About this exercise: Could you reproduce all the entries under this sentence exactly, leaving the images aside?

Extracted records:
Content starts
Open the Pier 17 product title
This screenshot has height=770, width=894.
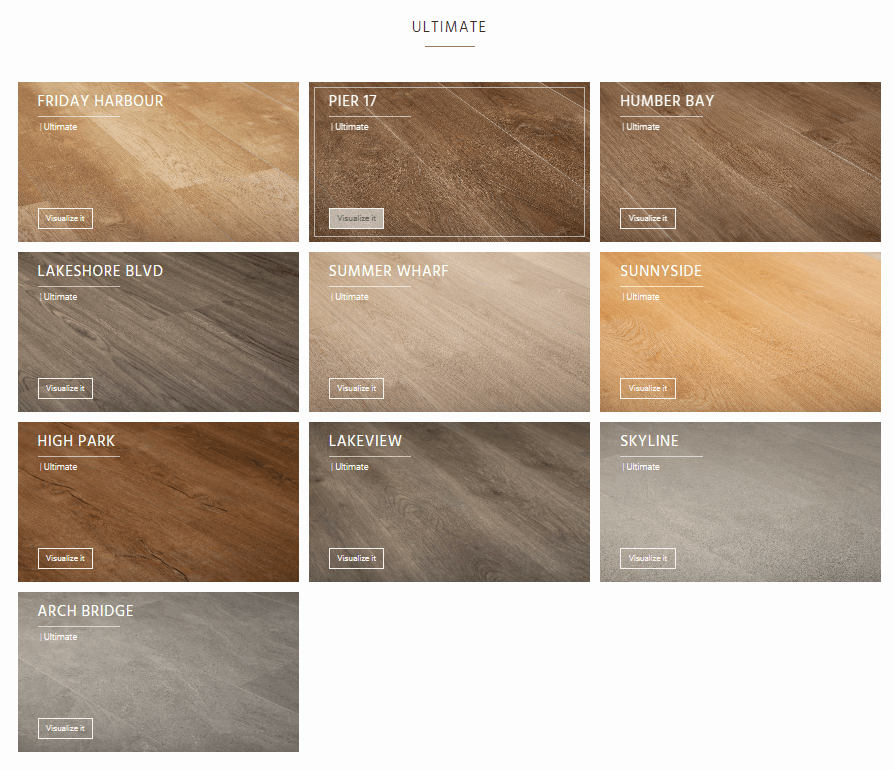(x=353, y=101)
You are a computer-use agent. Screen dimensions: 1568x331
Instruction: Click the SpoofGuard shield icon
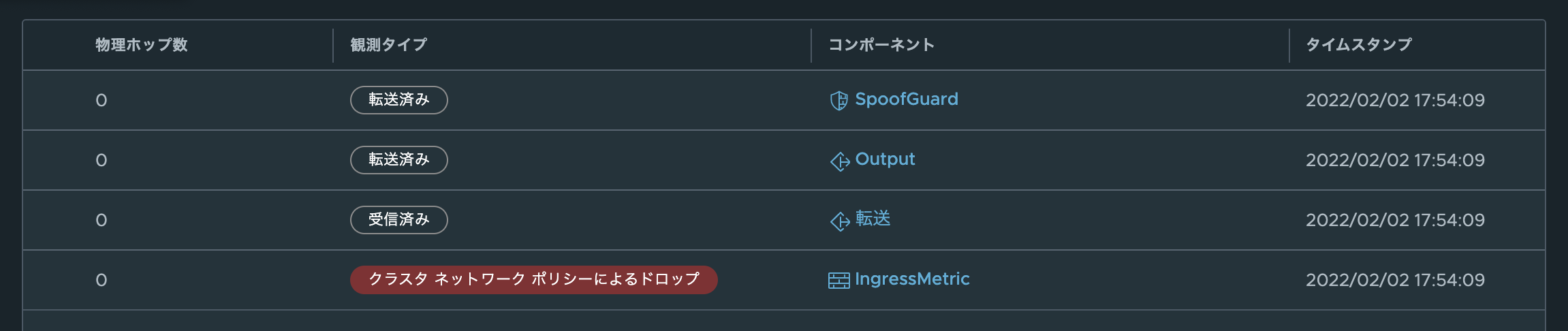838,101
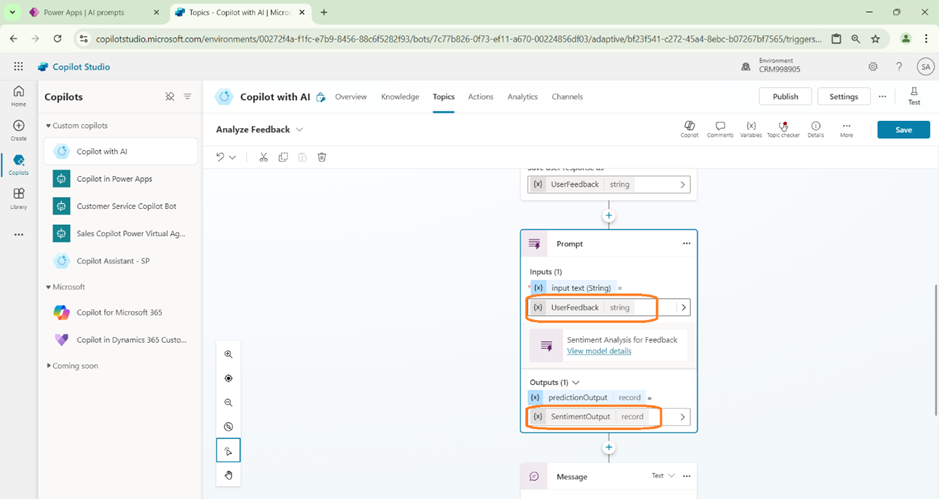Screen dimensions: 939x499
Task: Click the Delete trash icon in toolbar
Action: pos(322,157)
Content ends
Written solution:
Open the Pier 17 product title
This screenshot has height=770, width=894.
(x=353, y=101)
You are a computer-use agent. Screen dimensions: 1568x331
Instruction: Click the SpoofGuard shield icon
838,101
Screen dimensions: 939x499
Task: Click the Delete trash icon in toolbar
Action: pos(322,157)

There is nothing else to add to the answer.